Twenty-five children and adults died on just one of these trains on
its trip to the border.
8.
When
my children were small, I would take them with me to the Westside, to
Our Lady of Guadalupe Church, where the grandmothers sold fresh
tamales every Saturday to support the church. We would enter the cool
basement where las Guadalupeñas would coo at Crystal and Niles en
español. Crystal would respond by dancing around and laughing. Niles
would try to hide his face in my pant legs, clinging tightly and
crying until he pressed new creases. The old women would pack the
still-steaming tamales, wrapped by the dozens in foil, into a paper
bag and call out goodbyes to el niñito timido.
On
the way to the car, I would promise if he stopped crying we would
visit La Fama, the panadería, for Mexican bread. We picked out
thick, sugary cookie flags and pan dulce, carrying them all in a
paper bag that began to show grease spots from the sweet treats
inside before we got home.
Or
perhaps I would hold out the prospect of a visit to Sanchez Market
for chicharrones, the real thing, large, bubbled, almost transparent
from the deep-frying that made them so light and crunchy. While
there, I would stock up on peppers and spices that couldn’t be
found anywhere else in town as the kids relished their big chunks of
fried pork rind.
Back
then, we gathered around the church and food—at weddings, after
funerals, for quinceañeras, after First Communions, and at
fundraisers for American GI Forum, the organization founded by
decorated, returning Latino World War II veteranos when the American
Legion wouldn’t allow them to join.
Many
women had a specialty food—tamales, enchiladas, mole, tostadas,
arroz con pollo, sopa—that they were asked to bring. You always
wanted to go if they had Lupe’s mole or Jennie’s enchiladas. They
were better than you could get anywhere else unless you were lucky
enough to belong to Lupe’s or Jennie’s family. But these women
were generous and always shared with other families who were
celebrating or mourning or just raising money for beloved causes.
9.
Many
of those driven out in the 1930s were legal residents or citizens,
naturalized and native-born. Children born and raised in this country
were forced into a country they did not know with a language they did
not know and often compelled to leave behind the birth certificates
that proved their citizenship. Sixty percent of the 1.2 million
people driven out of the country were citizens. Many of these
families who were marched to the railroad cars and shipped out like
so much freight owned their own homes and even had small businesses.
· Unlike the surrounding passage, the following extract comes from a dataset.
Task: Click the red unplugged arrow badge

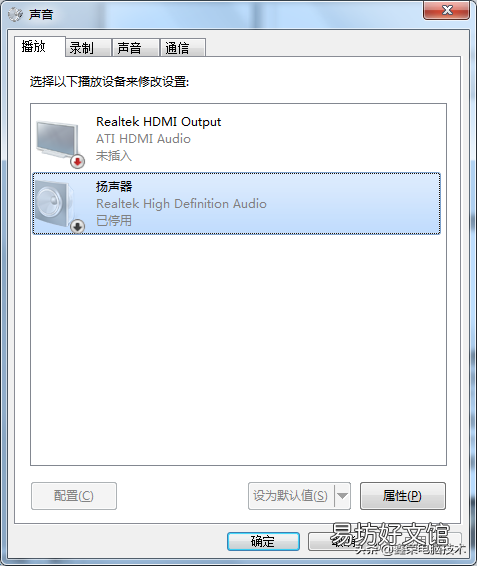Action: point(78,161)
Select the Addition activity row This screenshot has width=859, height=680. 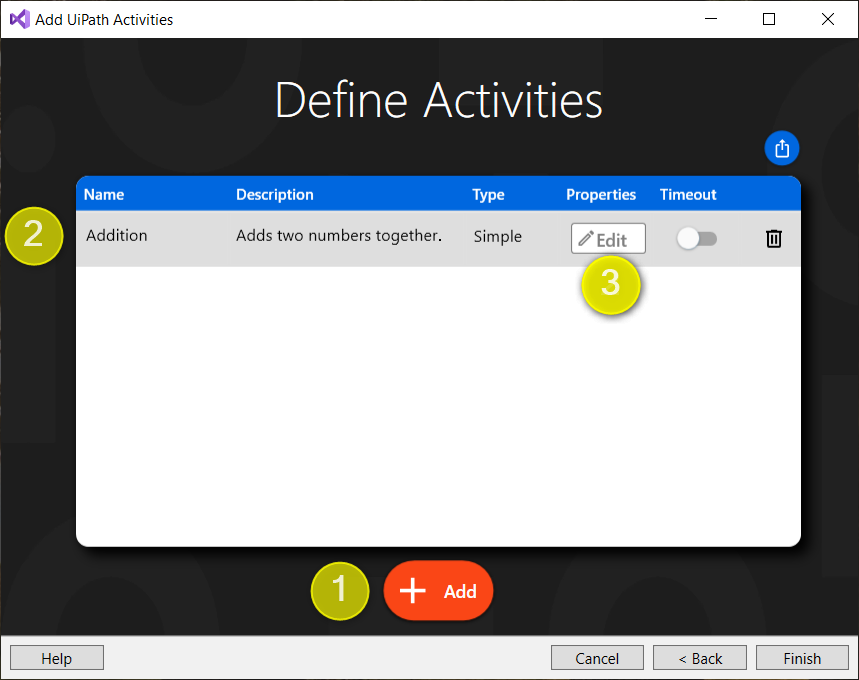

All of this was forfeited to the mobs that kidnapped them and sent
them out of the U.S.
10.
I
listen for the broken truth that speaks of what’s been stolen,
what’s been cracked and smashed. Bit by bit, I try to put together
pieces, fragments of what was, stories for my children to live on. I
refuse the blindness and forgetfulness that would render me
acceptable in my country’s eyes, this country that lies about what
it did to its indigenous roots, about who provides the necessary
labor for all the luxury in which we live. Our comfortable lives are
built on bones, and how we long to forget!
11.
Herbert
Hoover never made a formal policy of forced deportation, but elements
within his government, along with state and local governments,
arranged for the railroad cars and gave approval to the vigilantes.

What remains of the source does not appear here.